(Collected data)
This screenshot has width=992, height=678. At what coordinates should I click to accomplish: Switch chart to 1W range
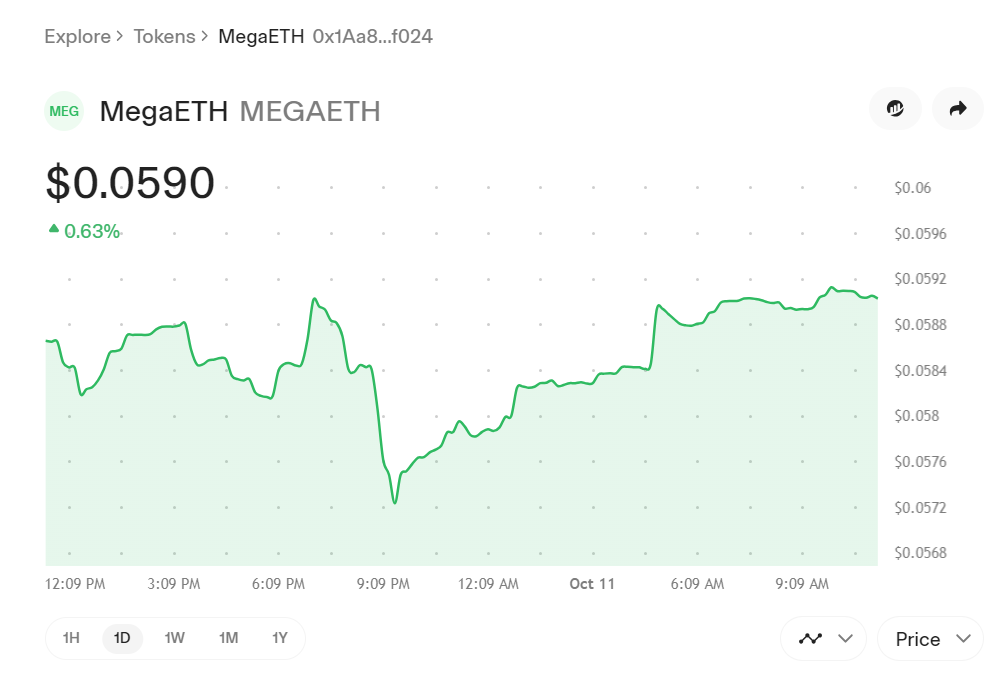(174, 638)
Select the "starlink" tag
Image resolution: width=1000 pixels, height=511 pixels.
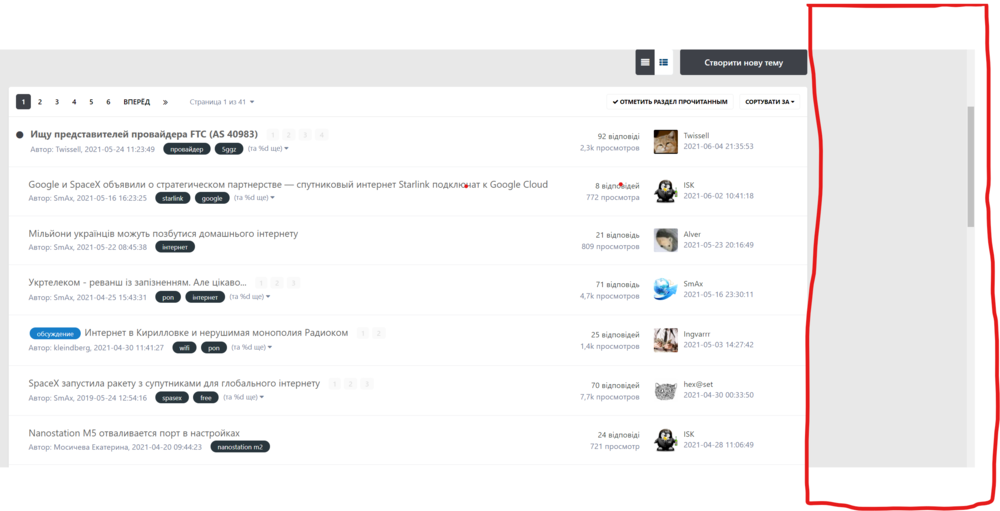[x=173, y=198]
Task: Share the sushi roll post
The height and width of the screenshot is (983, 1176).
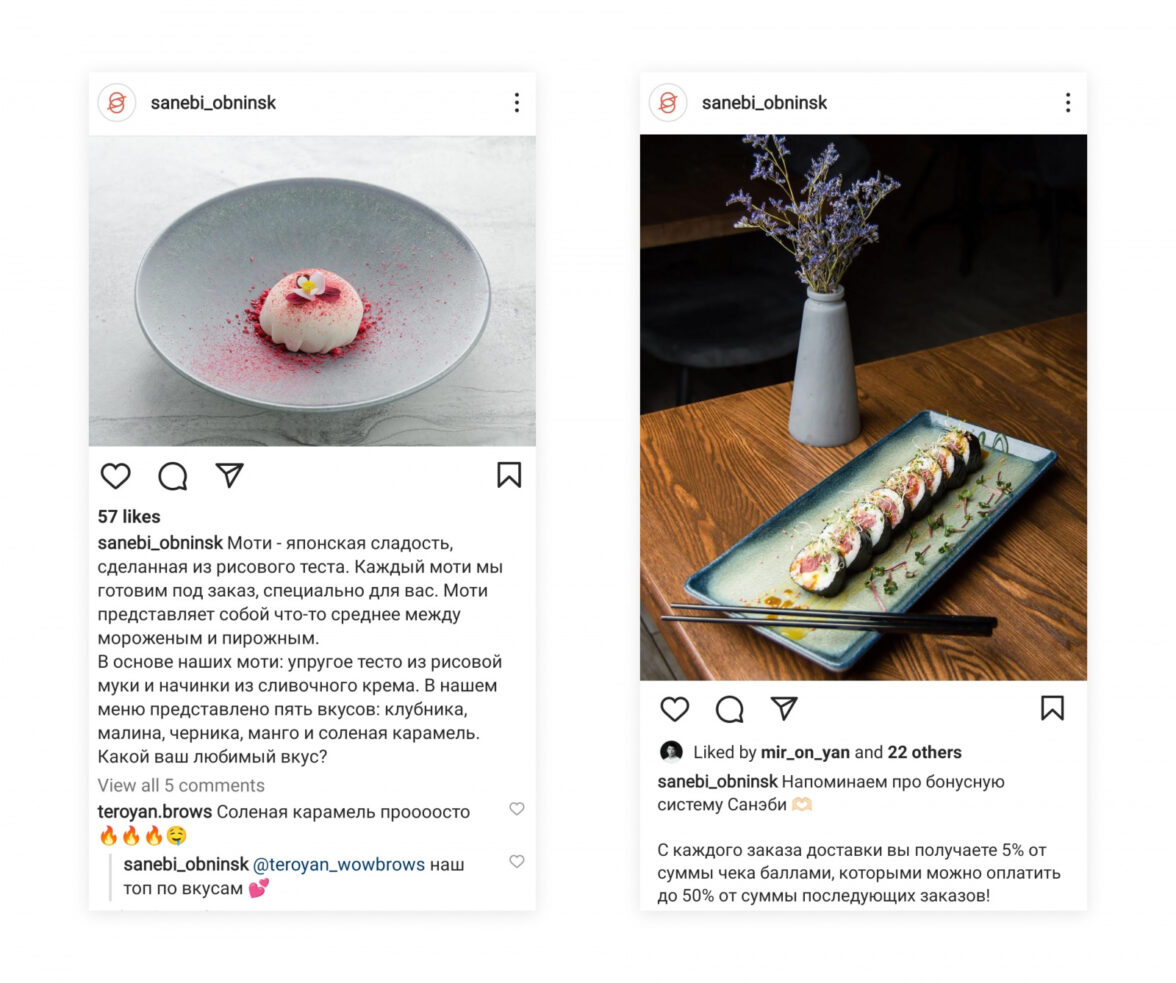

== ASSIGNMENT ==
Pictures do not belong in the copy. Repeat only the lines from the top of the records through the line containing "Task: Share the sushi roll post".

== RESPONSE TO THE EXERCISE ==
This screenshot has width=992, height=678. At what coordinates should I click to accomplish: Switch chart to 1W range
(174, 638)
Select the "starlink" tag
Image resolution: width=1000 pixels, height=511 pixels.
[x=173, y=198]
Task: Share the sushi roll post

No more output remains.